The DataRobot Batch Prediction API allows you to take in large datasets and score them against deployed models running on a prediction server. The API also provides flexible options for the intake and output of these files.
In this tutorial, you will learn how to use the DataRobot Python Client package (which calls the Batch Prediction API) to set up a batch prediction job. The job reads an input file for scoring from Google Cloud Storage (GCS) and then writes the results back to GCS.
Running batch prediction jobs requires the appropriate credentials to read and write to GCS. You must create a service account within the Google Cloud Platform that has access to the GCS bucket, then download a key for the account to use in the batch prediction job.
To retrieve these credentials, log into the Google Cloud Platform console and select IAM & Admin > Service Accounts from the sidebar.
Click Create Service Account. Provide a name and description for the account, then click Create > Done.
On the Service Account page, find the account that you just created, navigate to the Details page, and click Keys.
Go to the Add Key menu and click Create new key. Select JSON for the key type and click Create to generate a key and download a JSON file with the information required for the batch prediction job.

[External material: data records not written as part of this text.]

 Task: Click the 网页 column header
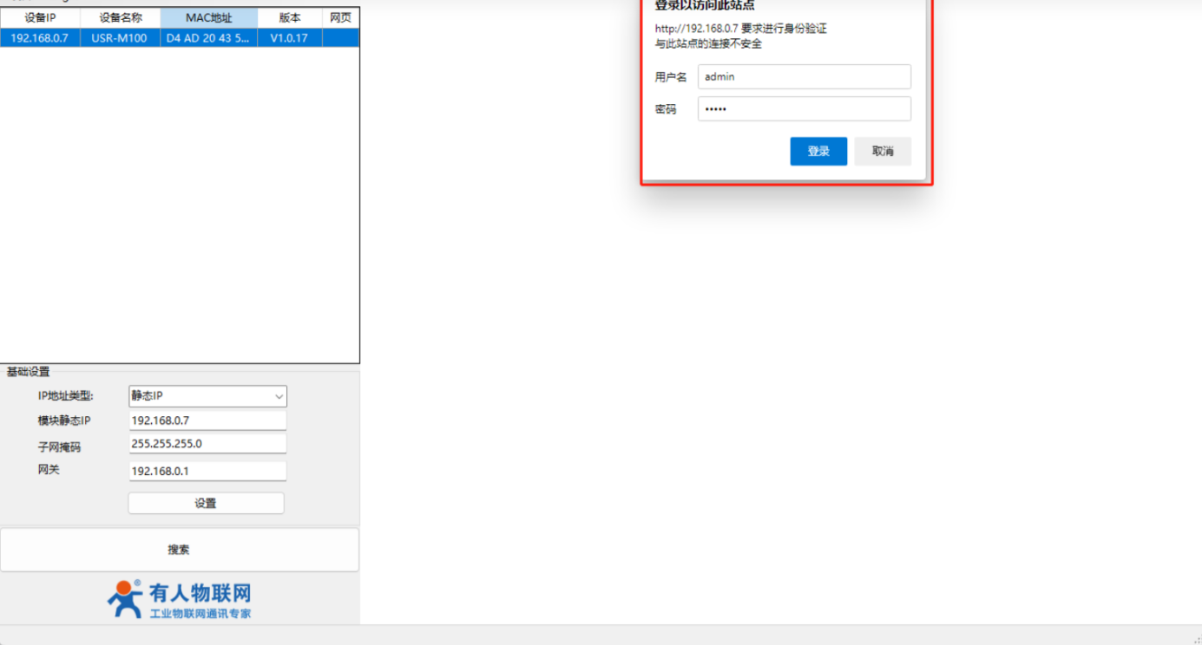point(340,17)
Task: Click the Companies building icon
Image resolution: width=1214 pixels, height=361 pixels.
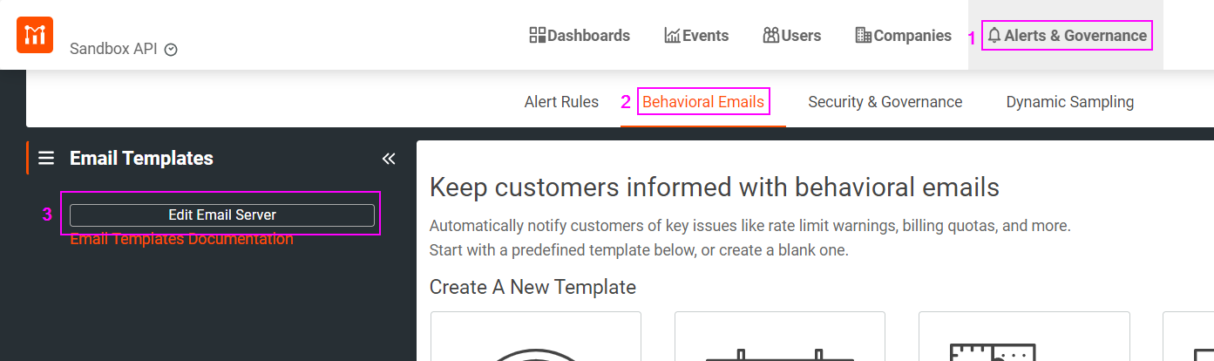Action: 864,36
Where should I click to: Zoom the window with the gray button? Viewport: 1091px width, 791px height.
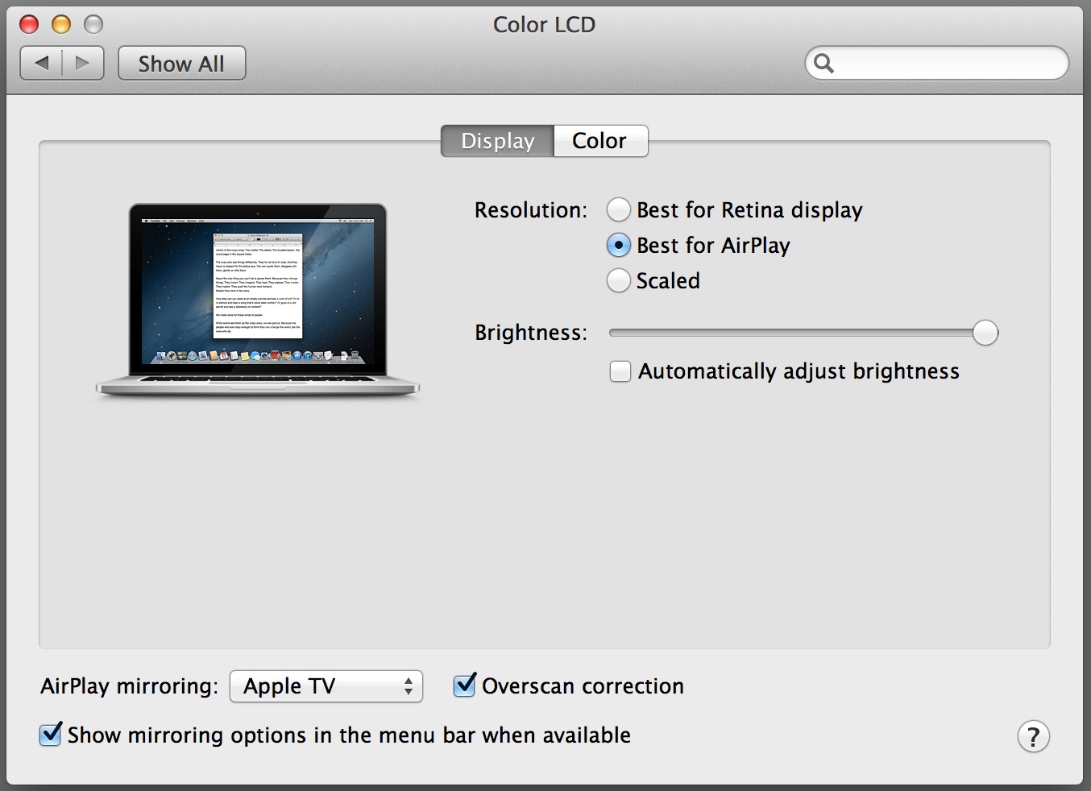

Return to your GCS bucket and navigate to the Permissions tab. Click Add, enter the email address for the service account user you created, and give the account the “Storage Admin” role. Click Save to confirm the changes. This grants your GCP service account access to the GCS bucket.
After downloading the JSON key, use the following code to create a new credential object within DataRobot. The credentials will be used in the batch prediction job to connect to the GCS bucket. Open the JSON key file and copy its contents into the key variable. The DataRobot Python client reads the JSON data as a dictionary and parses it accordingly.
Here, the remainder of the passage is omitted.